Background: Altered white matter connectivity, as evidenced by pervasive microstructural changes in myelination and axonal integrity in neuroimaging studies, has been implicated in the development of autism spectrum disorder (ASD) and related neurodevelopmental conditions such as schizophrenia. Despite an increasing appreciation that such white matter disconnectivity is linked to social behavior deficits, virtually no etiologically meaningful myelin-related genes have been identified in oligodendrocytes, the key myelinating cells in the CNS, to furnish an account on the causes. The impact of neurodevelopmental perturbations during pregnancy such as maternal immune activation (MIA) on these genes in memory-related neural networks has not been experimentally scrutinized.

Methods: In this study, a mouse model of MIA by the viral dsRNA analog poly(I:C) was employed to mimic the effects of inflammation during pregnancy. Transcriptional expression levels of selected myelin- or oligodendroglia-related genes implicated in schizophrenia or ASD development were analyzed by in situ hybridization (ISH) and quantitative real-time PCR (qRT-PCR) with brain samples from MIA and control groups. The analysis focused on SOX-10 (SRY-related HMG-box 10), MAG (myelin-associated glycoprotein), and Tf (transferrin) expression in the hippocampus and the surrounding memory-related cortical regions in either hemisphere.

Results: Specifically, ISH reveals that in the brain of prenatal poly(I:C)-exposed mouse offspring in the MIA model (gestation day 9), mRNA expression of the genes SOX10, MAG and Tf were generally reduced in the limbic system including the hippocampus, retrosplenial cortex and parahippocampal gyrus on either side of the hemispheres. qRT-PCR further confirms the reduction of SOX10, MAG, and Tf expression in the medial prefrontal cortex, sensory cortex, amygdala, and hippocampus.
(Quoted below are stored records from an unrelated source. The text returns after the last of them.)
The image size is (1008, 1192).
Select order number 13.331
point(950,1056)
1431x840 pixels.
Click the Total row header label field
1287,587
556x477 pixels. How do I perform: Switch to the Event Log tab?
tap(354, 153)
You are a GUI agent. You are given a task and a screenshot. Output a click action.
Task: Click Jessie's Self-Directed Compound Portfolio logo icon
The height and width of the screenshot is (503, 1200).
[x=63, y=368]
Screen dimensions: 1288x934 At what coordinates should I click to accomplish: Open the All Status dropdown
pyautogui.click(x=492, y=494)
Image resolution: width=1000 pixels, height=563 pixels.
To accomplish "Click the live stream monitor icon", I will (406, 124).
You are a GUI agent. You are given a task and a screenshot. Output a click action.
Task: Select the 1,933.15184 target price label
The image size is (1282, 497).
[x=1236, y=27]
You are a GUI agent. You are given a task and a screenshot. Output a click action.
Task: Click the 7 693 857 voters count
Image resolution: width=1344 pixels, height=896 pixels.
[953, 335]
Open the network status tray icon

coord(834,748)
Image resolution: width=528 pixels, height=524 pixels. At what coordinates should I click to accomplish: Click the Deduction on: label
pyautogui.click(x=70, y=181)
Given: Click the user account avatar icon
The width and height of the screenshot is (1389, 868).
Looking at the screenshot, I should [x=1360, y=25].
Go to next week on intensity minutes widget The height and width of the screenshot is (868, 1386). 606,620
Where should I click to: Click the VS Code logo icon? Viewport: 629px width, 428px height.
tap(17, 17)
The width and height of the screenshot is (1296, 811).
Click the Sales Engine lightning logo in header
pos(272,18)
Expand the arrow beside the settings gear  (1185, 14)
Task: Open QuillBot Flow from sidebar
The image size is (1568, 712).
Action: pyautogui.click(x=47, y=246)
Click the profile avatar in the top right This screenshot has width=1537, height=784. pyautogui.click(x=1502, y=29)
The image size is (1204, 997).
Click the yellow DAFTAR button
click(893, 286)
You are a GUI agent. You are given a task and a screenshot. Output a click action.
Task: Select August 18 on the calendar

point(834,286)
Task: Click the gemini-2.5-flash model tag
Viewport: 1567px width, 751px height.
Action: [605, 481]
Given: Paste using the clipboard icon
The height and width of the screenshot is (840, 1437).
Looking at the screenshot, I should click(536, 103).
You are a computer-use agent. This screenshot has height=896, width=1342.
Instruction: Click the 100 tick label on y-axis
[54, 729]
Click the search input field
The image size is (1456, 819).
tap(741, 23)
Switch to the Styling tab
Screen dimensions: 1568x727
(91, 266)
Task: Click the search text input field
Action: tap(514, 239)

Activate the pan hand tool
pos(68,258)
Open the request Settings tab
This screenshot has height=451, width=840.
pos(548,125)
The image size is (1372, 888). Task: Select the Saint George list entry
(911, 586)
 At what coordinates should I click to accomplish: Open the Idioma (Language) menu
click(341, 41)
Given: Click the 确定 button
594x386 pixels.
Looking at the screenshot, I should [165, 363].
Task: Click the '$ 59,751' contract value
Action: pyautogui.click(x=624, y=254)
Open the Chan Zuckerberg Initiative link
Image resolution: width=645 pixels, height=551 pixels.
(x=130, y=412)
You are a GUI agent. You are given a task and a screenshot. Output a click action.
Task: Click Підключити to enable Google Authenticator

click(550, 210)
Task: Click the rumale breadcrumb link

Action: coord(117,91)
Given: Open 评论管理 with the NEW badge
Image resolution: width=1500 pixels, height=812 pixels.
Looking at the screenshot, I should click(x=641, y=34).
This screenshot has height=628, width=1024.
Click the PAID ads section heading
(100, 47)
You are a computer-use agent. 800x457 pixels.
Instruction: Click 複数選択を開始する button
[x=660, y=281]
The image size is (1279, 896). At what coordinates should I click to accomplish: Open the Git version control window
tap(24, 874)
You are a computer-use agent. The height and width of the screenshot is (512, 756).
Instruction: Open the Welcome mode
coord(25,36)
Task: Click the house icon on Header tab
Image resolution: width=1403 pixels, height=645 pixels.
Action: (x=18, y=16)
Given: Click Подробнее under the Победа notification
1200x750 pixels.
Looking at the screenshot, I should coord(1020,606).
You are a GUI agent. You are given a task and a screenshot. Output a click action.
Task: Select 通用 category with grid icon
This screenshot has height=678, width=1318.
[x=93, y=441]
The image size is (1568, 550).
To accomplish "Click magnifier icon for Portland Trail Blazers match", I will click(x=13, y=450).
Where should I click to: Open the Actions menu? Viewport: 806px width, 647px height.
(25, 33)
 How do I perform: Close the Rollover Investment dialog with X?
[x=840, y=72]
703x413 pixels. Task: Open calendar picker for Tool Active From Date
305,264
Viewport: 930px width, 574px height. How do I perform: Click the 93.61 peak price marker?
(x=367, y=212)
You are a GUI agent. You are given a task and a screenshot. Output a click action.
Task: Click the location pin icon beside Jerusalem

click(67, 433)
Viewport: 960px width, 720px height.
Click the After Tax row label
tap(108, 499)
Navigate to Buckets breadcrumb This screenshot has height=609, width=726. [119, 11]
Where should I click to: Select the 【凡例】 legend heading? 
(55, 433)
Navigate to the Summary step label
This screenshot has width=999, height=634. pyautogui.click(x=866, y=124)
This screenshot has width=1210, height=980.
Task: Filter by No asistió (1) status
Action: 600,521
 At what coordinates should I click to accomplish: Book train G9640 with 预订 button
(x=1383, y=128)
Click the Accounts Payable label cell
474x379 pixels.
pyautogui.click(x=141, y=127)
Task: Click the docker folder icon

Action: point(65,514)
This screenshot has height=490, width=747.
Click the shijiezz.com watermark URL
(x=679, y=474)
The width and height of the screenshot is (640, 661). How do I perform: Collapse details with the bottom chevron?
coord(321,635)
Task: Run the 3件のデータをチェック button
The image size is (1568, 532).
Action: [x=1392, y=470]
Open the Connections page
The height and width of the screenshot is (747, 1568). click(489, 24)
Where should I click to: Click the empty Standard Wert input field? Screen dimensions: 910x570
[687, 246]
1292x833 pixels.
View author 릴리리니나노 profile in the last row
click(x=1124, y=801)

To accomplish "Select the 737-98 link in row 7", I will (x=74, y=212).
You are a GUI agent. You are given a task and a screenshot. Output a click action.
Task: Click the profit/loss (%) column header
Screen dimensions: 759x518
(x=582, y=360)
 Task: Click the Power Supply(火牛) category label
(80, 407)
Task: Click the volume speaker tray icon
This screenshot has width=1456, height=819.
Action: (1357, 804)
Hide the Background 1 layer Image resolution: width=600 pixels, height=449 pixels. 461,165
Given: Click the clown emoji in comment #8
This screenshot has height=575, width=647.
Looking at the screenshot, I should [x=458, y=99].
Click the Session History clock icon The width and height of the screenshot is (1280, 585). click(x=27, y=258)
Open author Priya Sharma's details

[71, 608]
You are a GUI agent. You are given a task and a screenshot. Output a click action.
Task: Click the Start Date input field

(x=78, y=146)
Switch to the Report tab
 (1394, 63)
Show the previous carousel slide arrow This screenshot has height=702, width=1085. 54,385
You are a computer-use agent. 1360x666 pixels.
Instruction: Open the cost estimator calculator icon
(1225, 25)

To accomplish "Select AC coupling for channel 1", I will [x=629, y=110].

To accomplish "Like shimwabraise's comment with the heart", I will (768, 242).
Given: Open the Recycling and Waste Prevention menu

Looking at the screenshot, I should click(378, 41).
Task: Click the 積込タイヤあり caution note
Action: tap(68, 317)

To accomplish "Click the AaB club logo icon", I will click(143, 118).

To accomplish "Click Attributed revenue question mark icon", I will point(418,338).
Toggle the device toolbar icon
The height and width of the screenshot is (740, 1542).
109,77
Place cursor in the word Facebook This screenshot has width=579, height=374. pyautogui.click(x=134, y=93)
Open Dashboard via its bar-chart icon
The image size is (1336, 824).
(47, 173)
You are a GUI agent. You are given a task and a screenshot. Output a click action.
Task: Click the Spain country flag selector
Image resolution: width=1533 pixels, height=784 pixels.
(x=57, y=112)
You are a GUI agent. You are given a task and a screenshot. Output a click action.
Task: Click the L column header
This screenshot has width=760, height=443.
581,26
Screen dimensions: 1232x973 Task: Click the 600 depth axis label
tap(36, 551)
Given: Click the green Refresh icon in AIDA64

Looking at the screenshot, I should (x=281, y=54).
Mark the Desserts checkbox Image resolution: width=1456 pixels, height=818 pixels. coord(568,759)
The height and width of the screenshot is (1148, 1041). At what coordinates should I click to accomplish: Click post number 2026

Conclusions: Our present results provide direct evidence that prenatal exposure to poly(I:C) elicits profound and long-term changes in transcript level and spatial distribution of myelin-related genes in multiple neocortical and limbic regions, notably the hippocampus and its surrounding memory-related neural networks. Our work demonstrates the potential utility of oligodendroglia-related genes as biomarkers for modeling neurodevelopmental disorders, in agreement with the hypothesis that MIA during pregnancy could lead to compromised white matter connectivity in ASD.

背景：白质连通性的改变，如神经影像学研究中髓鞘和轴突完整性的普遍微观结构变化所证明，已与自闭症谱系障碍（ASD）的发展和相关的神经发育状况（如精神分裂症）有关。尽管人们越来越认识到这种白质分离性与社会行为缺陷有关，但实际上在少突胶质细胞（中枢神经系统的关键髓鞘细胞）中没有发现具有病因学意义的髓磷脂相关基因，以提供原因的信息。尚未对怀孕期间神经发育紊乱（如母体免疫激活（MIA））对记忆相关神经网络中这些基因的影响进行研究。

方法：在这项研究中，通过病毒dsRNA类似物poly（I：C）制成的MIA小鼠模型用于模拟妊娠期炎症的影响。通过与精神分裂症或ASD发育有关的选定的髓鞘或少突胶质细胞相关基因的转录表达水平进行分析原位与来自MIA和对照组的脑样本进行杂交（ISH）和定量实时PCR（qRT-PCR）。分析重点在于SOX-10 （与SRY相关的HMG框10）， 美格 （髓磷脂相关糖蛋白），和 f （转铁蛋白）在任一半球的海马及周围记忆相关皮质区域中的表达。

结果：特别是，ISH揭示了在MIA模型（妊娠第9天）的产前暴露于多聚（I：C）的小鼠后代的大脑中，该基因的mRNA表达 SOX10， 美格 和 f通常在半球两侧的海马系统，脾后皮质和海马旁回的边缘系统中减少。qRT-PCR进一步证实了SOX10， 美格和 f 在前额内侧皮层，感觉皮层，杏仁核和海马中表达。

结论：我们目前的结果提供了直接的证据，表明产前暴露于poly（I：C）会在多个新皮层和边缘区域（尤其是海马及其周围的记忆）中引起髓鞘相关基因的转录水平和空间分布发生深远和长期的变化，相关的神经网络。我们的工作证明了少突神经胶质相关基因作为建模神经发育障碍的生物标记物的潜在用途，这与假孕期MIA可能导致ASD中白质连通性受损的假设相符。